> _YOUR OBJECTIVE_:
Convert the items below into a JSON list of strings, giving each line its own string and omitting any blank lines.

> _SOURCE DATA_:
-- Start --

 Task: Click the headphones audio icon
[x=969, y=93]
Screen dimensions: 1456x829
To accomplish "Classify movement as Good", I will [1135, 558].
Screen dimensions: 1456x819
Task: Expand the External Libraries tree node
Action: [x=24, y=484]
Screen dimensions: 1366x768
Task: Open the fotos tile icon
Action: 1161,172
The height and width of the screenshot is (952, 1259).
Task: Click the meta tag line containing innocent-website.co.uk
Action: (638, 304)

-- End --

> _CORRECT RESULT_:
[
  " Task: Click the headphones audio icon",
  "[x=969, y=93]",
  "Screen dimensions: 1456x829",
  "To accomplish \"Classify movement as Good\", I will [1135, 558].",
  "Screen dimensions: 1456x819",
  "Task: Expand the External Libraries tree node",
  "Action: [x=24, y=484]",
  "Screen dimensions: 1366x768",
  "Task: Open the fotos tile icon",
  "Action: 1161,172",
  "The height and width of the screenshot is (952, 1259).",
  "Task: Click the meta tag line containing innocent-website.co.uk",
  "Action: (638, 304)"
]